- _Passage for review_
CT lung screening gets Consumer Reports green light
By AuntMinnie.com staff writers
September 25, 2014 — Consumer Reports has included CT lung cancer screening on a list of cancer tests that consumers should receive.
After expressing skepticism about the scans in the past, the consumer research publication included CT lung screening on a list of tests including mammography screening, Pap smears, and colon cancer screening that individuals should receive.
Consumer Reports experts recommended that CT lung cancer scans be used only for heavy smokers 55 to 80 years of age who smoked a pack per day for 30 years or two packs per day for 15 years, and either currently smoke or stopped within the past 15 years.
The recommendation lines up with that of the U.S. Preventive Services Task Force (USPSTF), which recommended the scans in 2013. However, the scans were rejected by a Medicare advisory panel in April, creating the ironic possibility that individuals with private insurance could lose coverage when they begin receiving Medicare at age 65 — precisely the time that lung cancer risk increases.

(Collection entries)
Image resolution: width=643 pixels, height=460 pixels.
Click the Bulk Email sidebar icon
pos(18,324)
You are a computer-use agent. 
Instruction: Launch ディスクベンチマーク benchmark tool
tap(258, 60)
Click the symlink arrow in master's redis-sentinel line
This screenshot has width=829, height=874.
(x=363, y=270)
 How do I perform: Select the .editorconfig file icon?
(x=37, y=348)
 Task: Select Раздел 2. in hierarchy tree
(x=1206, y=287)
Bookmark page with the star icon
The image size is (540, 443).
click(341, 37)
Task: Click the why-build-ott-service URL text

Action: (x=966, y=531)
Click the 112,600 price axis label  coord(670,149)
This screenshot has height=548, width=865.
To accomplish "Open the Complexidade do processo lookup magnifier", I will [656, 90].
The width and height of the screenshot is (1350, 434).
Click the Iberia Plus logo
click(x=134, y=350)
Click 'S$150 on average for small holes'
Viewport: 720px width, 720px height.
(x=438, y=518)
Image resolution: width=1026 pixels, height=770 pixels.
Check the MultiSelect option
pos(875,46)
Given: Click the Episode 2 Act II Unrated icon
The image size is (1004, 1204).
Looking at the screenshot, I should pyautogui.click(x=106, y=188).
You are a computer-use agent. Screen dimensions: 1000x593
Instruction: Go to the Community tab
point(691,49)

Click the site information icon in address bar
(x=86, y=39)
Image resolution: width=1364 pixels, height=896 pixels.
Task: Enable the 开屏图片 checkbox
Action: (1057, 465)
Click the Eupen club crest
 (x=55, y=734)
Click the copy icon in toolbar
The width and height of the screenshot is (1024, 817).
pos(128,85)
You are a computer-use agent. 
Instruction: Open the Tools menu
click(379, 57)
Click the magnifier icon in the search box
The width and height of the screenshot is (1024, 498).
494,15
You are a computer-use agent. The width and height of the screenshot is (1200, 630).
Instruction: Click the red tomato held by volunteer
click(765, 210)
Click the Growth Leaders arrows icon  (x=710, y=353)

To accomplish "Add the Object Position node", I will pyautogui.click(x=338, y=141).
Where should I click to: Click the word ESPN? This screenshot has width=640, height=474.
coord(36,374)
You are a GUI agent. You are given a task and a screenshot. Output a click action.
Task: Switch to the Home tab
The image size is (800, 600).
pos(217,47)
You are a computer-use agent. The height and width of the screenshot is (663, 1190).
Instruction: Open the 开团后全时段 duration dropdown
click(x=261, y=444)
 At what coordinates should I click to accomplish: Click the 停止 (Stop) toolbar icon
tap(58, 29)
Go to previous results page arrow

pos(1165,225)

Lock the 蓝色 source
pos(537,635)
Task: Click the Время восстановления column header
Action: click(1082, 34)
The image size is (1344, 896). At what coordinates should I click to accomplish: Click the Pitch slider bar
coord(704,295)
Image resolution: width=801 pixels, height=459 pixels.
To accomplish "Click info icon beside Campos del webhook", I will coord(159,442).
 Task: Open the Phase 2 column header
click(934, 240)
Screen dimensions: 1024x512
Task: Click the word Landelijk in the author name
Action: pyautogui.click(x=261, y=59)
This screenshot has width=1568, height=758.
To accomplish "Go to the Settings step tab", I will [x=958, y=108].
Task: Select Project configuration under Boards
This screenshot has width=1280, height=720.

- _Exercise directions_
Pick up the article on CT lung cancer screening where it stops and continue it.

- _Task answer_
With respect to breast screening, Consumer Reports also hews to USPSTF’s recommendations that women between the ages of 50 and 74 have mammograms every two years, while women outside this age range should speak with their physicians. The group also advised that while women should know their breast density status, they should also be informed of the limitations of supplemental tests such as ultrasound and MRI.
In addition, the publication’s panel advised in favor of colorectal cancer screening for people 50 to 75 years of age, as well as ultrasound and blood tests for women at high risk of ovarian cancer and cervical cancer tests up to age 65. The group recommended against routine prostate-specific antigen (PSA) tests to detect prostate cancer.